• [Aim of the task]
Would you please repeat all of the data exactly, omitting the pictures?

--- Data Enclosed Below ---

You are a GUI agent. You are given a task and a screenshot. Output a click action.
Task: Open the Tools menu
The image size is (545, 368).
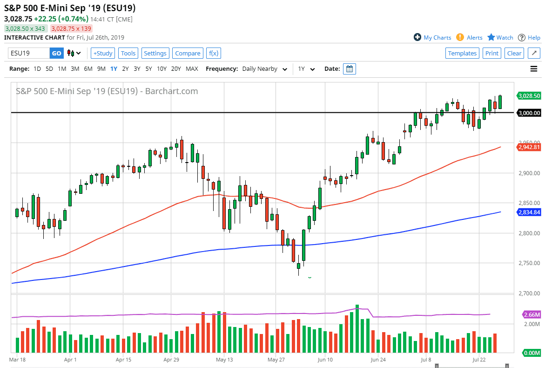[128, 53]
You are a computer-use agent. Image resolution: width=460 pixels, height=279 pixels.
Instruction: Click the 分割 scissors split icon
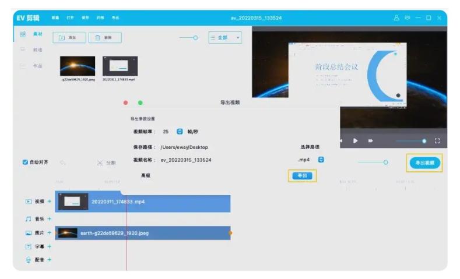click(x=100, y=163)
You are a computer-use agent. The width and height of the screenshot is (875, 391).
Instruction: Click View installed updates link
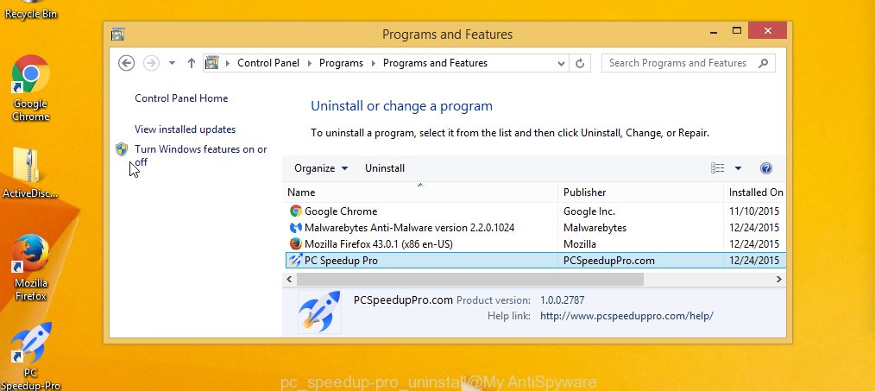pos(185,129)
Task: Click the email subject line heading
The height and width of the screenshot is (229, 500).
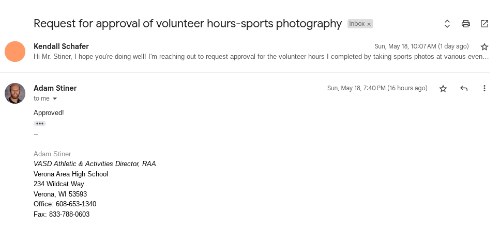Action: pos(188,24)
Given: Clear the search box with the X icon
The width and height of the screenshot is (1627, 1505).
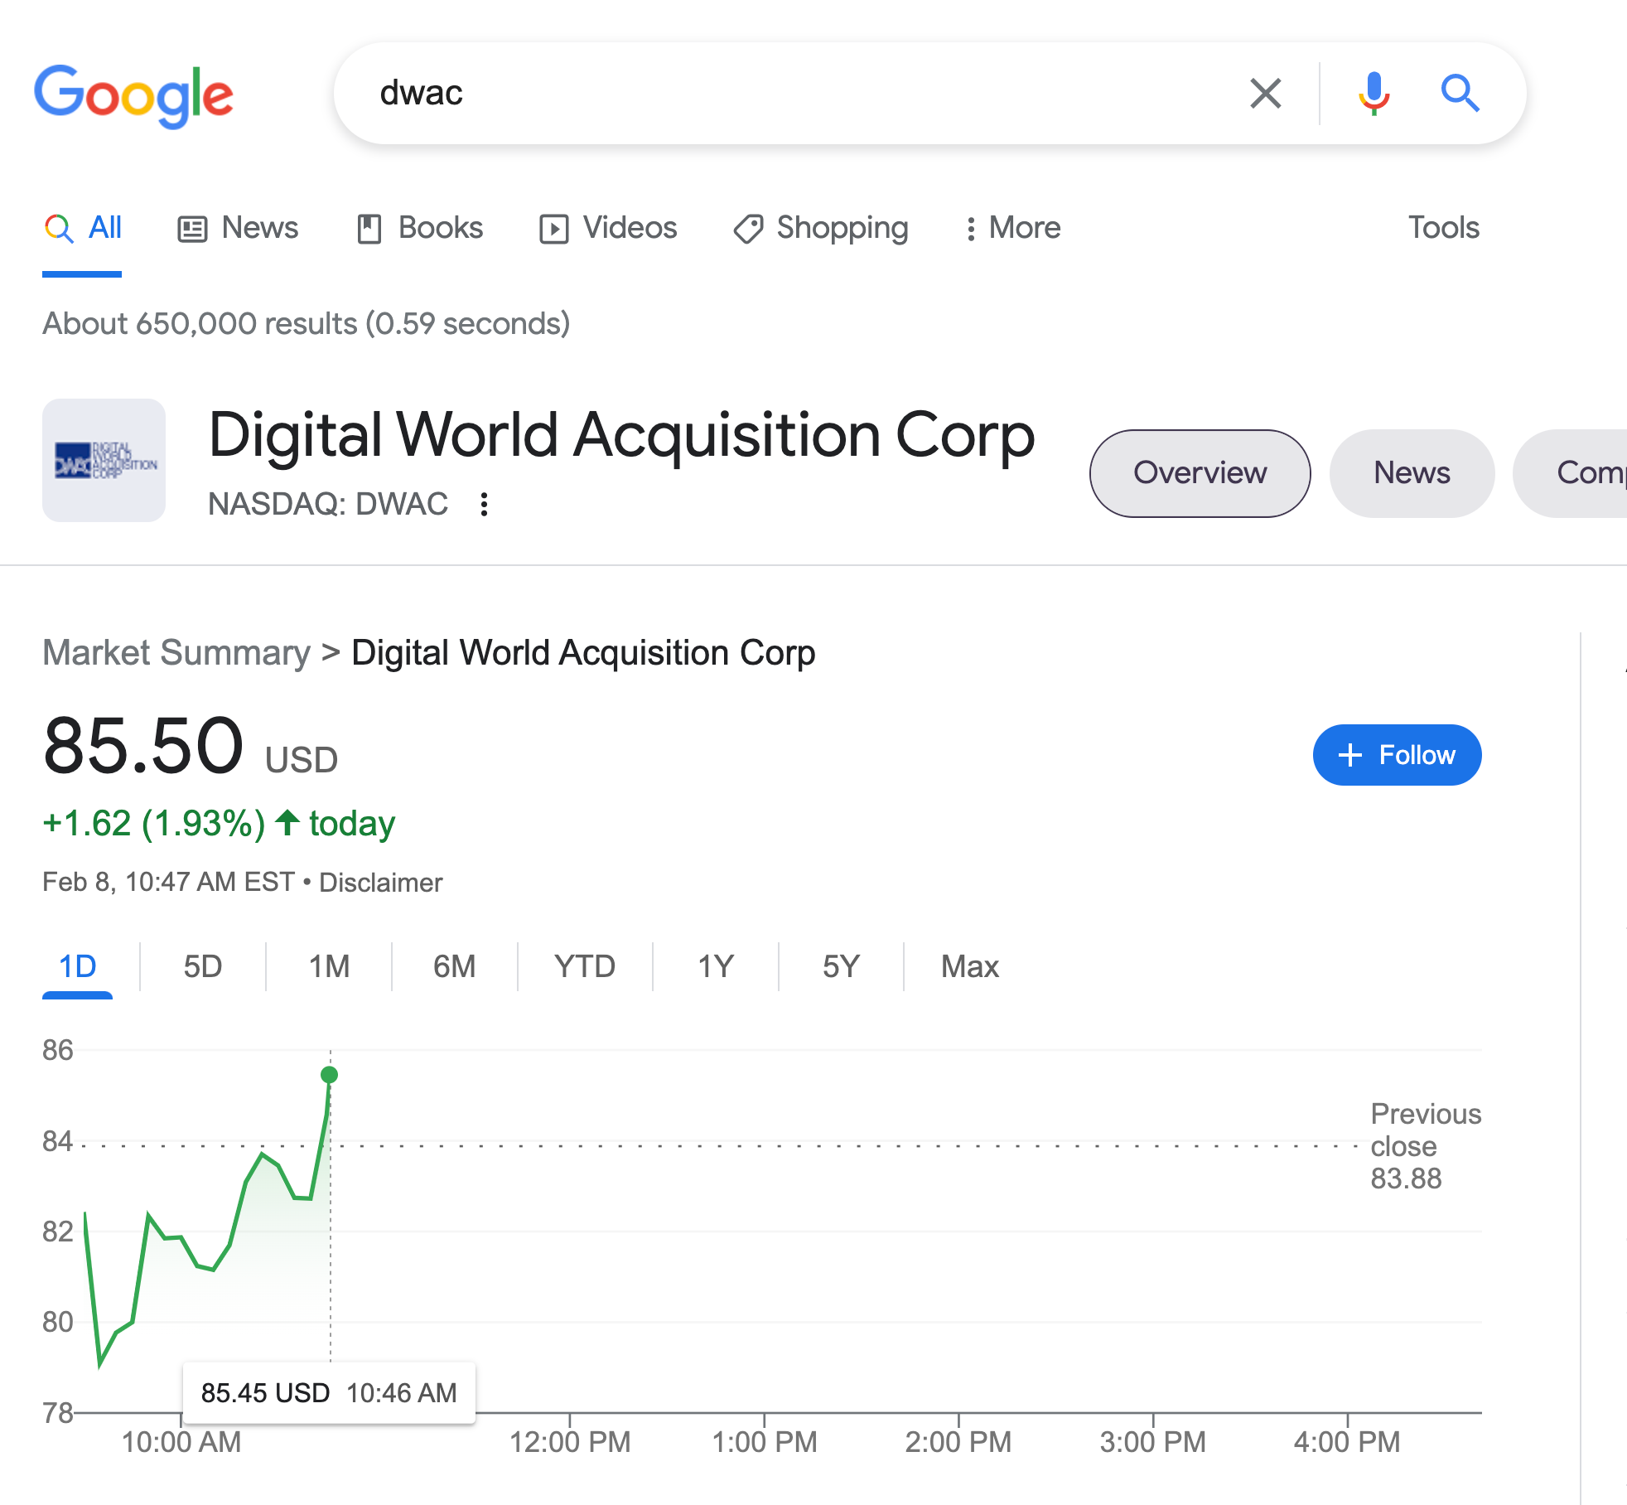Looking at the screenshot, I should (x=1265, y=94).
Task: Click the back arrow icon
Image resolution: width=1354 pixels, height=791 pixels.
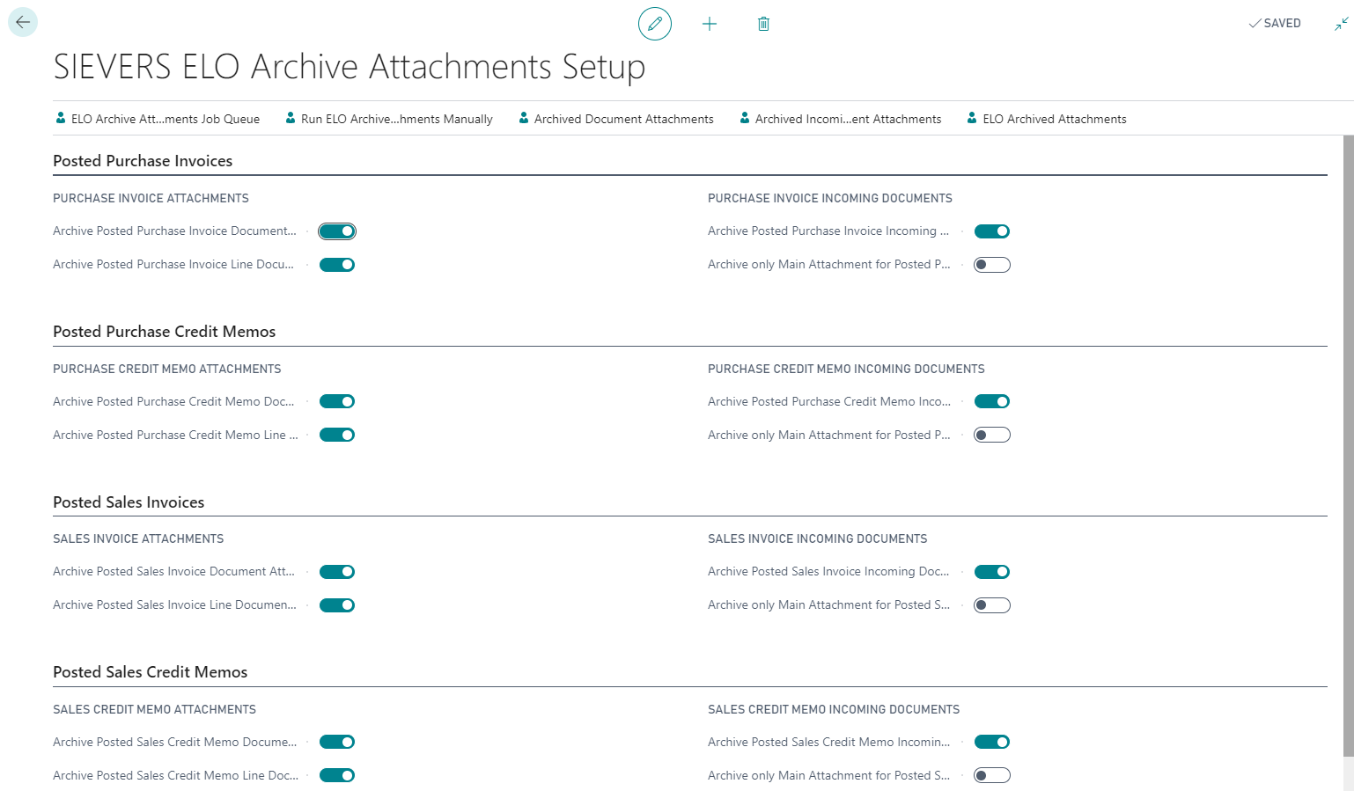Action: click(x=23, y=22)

--- End of Enclosed Data ---

• [Answer section]
You are a GUI agent. You are given a task and a screenshot. Output a click action.
Task: Open the Tools menu
The image size is (545, 368).
[128, 53]
You are a computer-use agent. Image resolution: width=460 pixels, height=279 pixels.
Instruction: Click the 分割 scissors split icon
click(x=100, y=163)
You are a computer-use agent. The width and height of the screenshot is (875, 391).
Instruction: Click View installed updates link
pos(185,129)
Task: Click the email subject line heading
The height and width of the screenshot is (229, 500).
Action: pos(188,24)
Given: Clear the search box with the X icon
The width and height of the screenshot is (1627, 1505).
Looking at the screenshot, I should (x=1265, y=94).
Task: Click the back arrow icon
Image resolution: width=1354 pixels, height=791 pixels.
Action: click(x=23, y=22)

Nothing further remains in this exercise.